- WHAT IS BEING ASKED:
Copy out, from the data, each line containing the string "computer".

- PROVIDED ENTRIES:
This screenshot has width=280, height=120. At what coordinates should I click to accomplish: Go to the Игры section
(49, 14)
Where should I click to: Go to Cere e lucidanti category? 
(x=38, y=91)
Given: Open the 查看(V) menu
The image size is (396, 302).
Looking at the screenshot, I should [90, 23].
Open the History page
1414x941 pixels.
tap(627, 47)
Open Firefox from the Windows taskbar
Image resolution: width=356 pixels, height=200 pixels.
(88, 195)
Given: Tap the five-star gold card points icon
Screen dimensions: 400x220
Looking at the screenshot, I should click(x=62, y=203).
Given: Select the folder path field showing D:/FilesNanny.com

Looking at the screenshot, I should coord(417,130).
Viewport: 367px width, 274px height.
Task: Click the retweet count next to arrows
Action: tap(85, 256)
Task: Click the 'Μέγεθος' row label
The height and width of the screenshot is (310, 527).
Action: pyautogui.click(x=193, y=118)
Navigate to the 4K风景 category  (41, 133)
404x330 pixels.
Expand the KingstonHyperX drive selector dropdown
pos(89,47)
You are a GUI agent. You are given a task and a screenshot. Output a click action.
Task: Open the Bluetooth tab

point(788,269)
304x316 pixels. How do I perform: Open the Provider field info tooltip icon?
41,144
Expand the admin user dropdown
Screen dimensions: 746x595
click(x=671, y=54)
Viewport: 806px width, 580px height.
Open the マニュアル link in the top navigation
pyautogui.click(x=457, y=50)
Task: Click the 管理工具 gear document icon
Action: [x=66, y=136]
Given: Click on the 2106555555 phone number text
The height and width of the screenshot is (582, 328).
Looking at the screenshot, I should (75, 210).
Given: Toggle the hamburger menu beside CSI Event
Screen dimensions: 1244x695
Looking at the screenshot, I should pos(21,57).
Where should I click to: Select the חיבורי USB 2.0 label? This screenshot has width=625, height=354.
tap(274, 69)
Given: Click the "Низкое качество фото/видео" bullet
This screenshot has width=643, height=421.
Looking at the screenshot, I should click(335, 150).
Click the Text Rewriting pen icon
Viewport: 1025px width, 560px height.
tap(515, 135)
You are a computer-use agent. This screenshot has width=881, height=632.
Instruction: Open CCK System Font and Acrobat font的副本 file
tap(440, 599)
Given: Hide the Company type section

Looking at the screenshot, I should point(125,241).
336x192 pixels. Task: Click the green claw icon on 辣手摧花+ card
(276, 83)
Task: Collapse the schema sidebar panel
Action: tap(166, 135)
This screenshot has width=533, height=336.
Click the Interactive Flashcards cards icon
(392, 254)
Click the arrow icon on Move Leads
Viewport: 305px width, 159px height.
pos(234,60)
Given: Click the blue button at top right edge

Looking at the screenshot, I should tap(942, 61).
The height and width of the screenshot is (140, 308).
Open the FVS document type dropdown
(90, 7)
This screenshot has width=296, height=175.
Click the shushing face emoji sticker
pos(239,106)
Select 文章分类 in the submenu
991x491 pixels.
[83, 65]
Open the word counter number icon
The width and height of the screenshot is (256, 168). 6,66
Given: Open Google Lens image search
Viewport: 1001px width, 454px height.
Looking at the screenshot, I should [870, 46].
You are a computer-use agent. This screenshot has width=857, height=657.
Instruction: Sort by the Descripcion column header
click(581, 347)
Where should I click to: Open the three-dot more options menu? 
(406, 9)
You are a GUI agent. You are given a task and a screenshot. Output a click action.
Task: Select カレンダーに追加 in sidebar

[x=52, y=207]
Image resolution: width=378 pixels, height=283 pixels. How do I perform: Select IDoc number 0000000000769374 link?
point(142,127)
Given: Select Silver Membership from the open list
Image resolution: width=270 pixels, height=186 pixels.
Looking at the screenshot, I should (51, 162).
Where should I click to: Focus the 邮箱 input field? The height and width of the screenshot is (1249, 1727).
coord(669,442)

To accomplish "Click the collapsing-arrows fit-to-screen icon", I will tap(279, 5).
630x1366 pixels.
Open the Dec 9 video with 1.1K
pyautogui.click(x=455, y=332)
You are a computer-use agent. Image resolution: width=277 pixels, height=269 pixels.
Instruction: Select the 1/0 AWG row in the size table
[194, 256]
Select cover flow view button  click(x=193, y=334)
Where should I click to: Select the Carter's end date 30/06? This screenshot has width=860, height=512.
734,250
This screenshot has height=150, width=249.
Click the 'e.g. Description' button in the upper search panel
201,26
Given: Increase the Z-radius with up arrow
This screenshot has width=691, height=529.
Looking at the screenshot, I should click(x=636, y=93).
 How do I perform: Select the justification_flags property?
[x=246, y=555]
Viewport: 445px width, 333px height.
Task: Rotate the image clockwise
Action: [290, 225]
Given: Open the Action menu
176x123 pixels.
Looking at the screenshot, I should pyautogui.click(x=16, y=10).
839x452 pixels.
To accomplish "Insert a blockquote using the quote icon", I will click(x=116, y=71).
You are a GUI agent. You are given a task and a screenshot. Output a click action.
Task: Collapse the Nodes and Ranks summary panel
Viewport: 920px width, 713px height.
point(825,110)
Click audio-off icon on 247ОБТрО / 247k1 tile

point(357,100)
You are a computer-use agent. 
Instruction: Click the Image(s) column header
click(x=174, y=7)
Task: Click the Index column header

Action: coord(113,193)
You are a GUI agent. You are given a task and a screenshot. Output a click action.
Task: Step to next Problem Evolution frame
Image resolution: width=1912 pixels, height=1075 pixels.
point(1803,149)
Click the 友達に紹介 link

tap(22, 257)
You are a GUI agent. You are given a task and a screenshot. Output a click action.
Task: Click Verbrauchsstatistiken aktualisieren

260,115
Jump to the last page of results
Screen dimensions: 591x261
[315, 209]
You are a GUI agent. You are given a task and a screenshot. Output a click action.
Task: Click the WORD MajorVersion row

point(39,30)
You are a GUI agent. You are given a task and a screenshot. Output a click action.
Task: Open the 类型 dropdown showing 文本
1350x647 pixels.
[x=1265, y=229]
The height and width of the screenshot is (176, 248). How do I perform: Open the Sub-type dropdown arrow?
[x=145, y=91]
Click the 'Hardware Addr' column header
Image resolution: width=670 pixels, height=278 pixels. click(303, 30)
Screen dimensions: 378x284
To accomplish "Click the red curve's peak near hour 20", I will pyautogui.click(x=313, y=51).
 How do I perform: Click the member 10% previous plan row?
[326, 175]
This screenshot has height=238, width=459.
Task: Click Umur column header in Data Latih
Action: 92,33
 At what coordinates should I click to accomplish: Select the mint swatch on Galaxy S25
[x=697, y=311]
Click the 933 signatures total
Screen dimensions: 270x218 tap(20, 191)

- RESULT:
You are a computer-use agent. This screenshot has width=881, height=632.
You are a computer-use agent. This screenshot has width=857, height=657.
You are a computer-use agent. Image resolution: width=277 pixels, height=269 pixels.
You are a computer-use agent. 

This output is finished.